- **GIVEN REQUEST**
Copy the rows from the line containing "Given: Click the" down through the line containing "tap(310, 562)", and swap "status bar" for "taskbar" with nothing else altered. Leave the pictures out of the result.
— START EXERCISE INPUTS —
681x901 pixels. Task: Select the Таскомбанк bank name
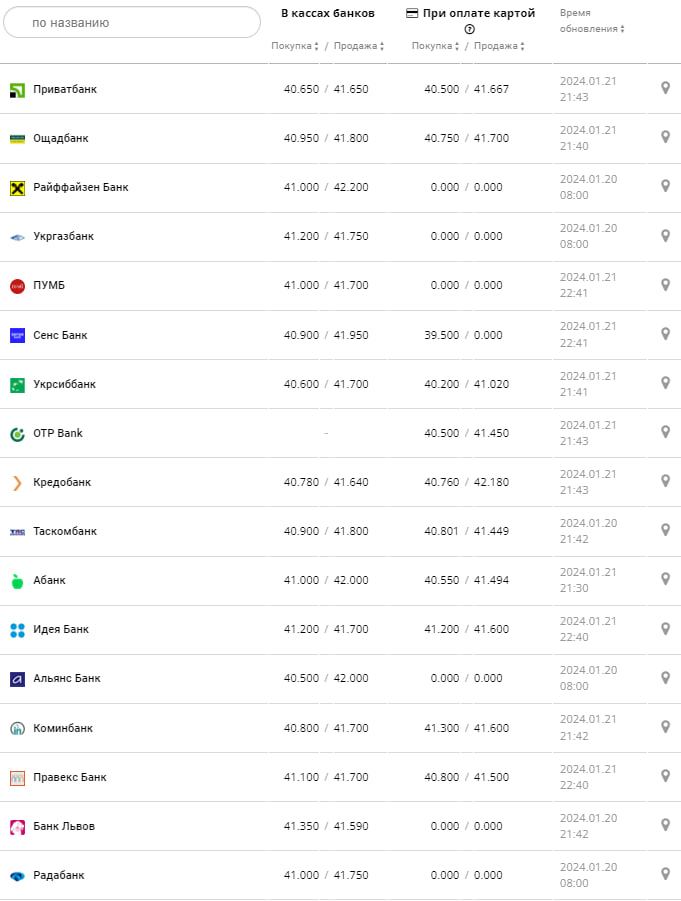65,531
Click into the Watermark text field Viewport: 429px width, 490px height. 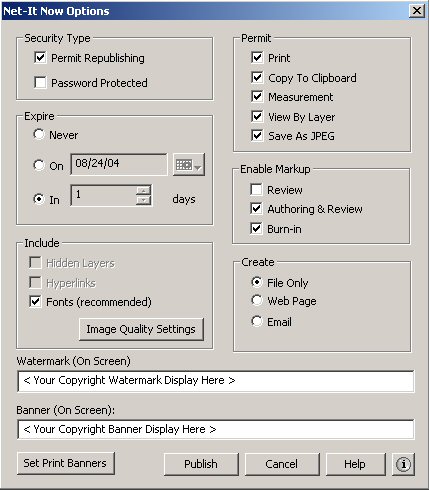(x=216, y=381)
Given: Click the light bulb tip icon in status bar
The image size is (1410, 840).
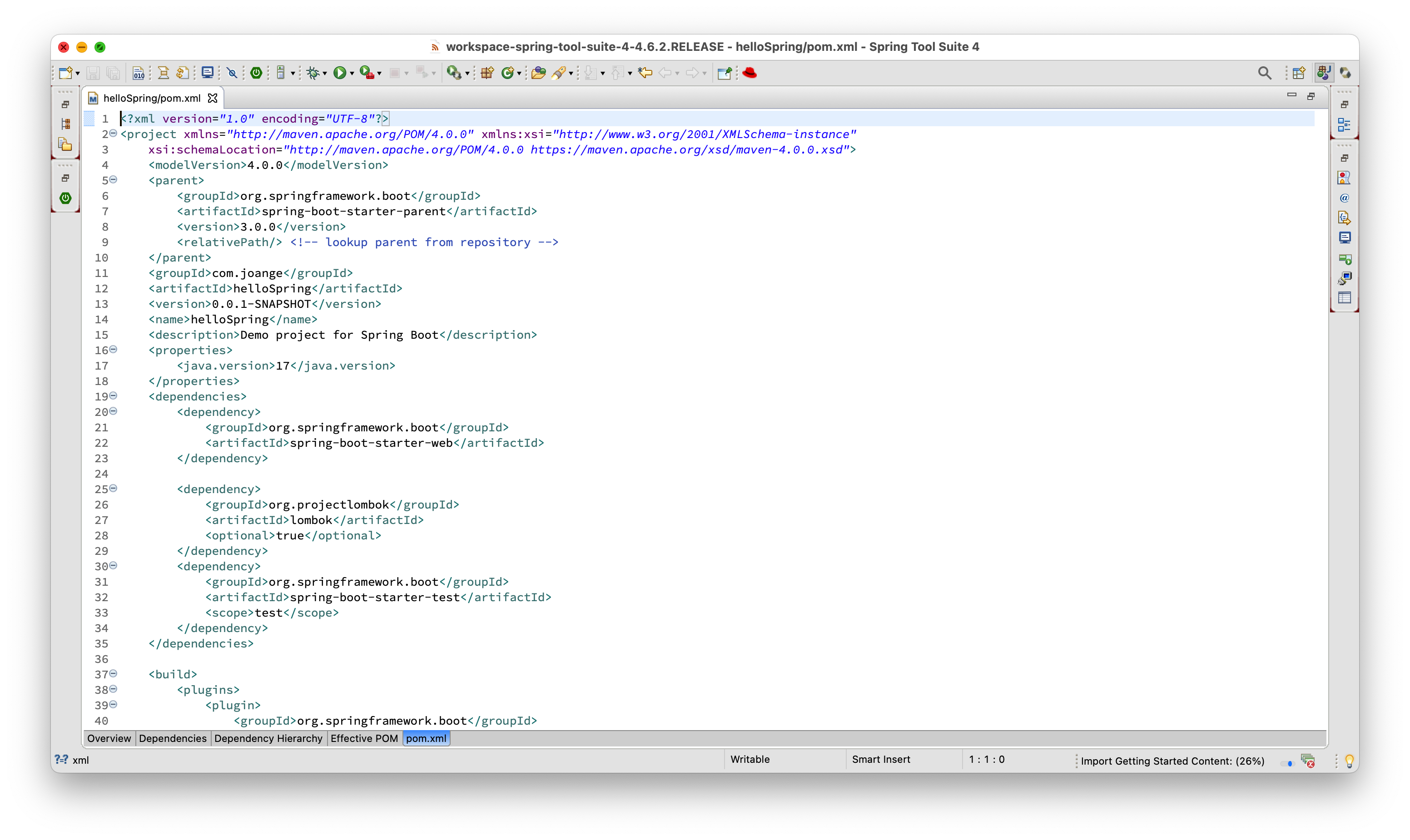Looking at the screenshot, I should tap(1350, 761).
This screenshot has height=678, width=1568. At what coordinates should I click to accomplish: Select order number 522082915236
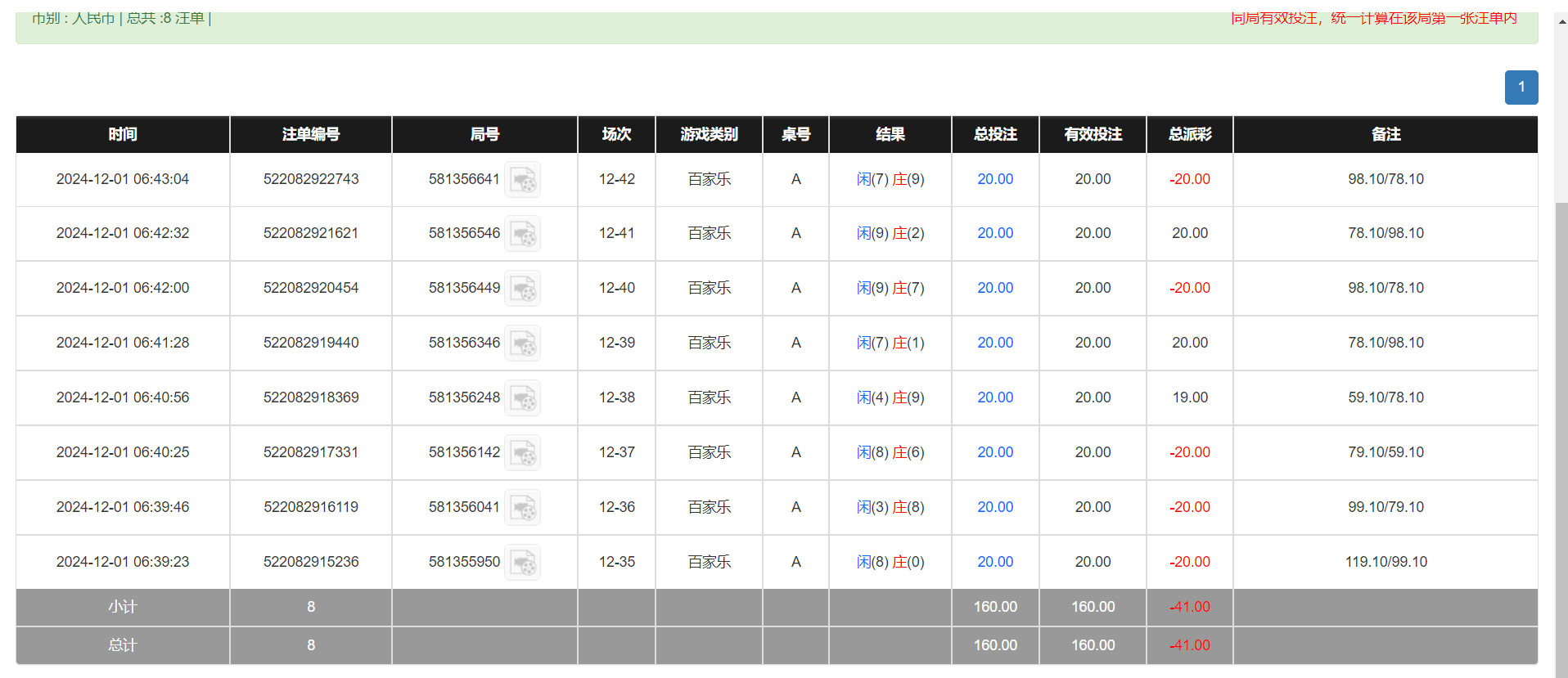tap(310, 562)
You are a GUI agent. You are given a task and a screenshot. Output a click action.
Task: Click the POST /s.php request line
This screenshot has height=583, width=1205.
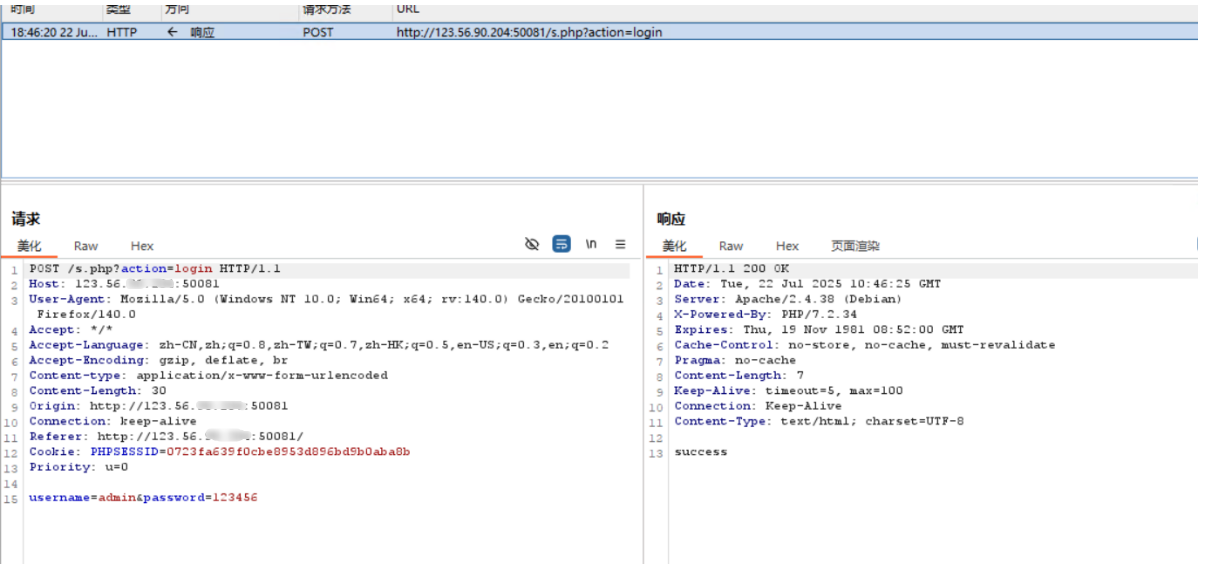[155, 269]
— END EXERCISE INPUTS —
- **RESULT OF THE TASK**
Given: Click the light bulb tip icon in taskbar
The image size is (1410, 840).
Looking at the screenshot, I should tap(1350, 761).
This screenshot has height=678, width=1568. At what coordinates should I click to accomplish: Select order number 522082915236
tap(310, 562)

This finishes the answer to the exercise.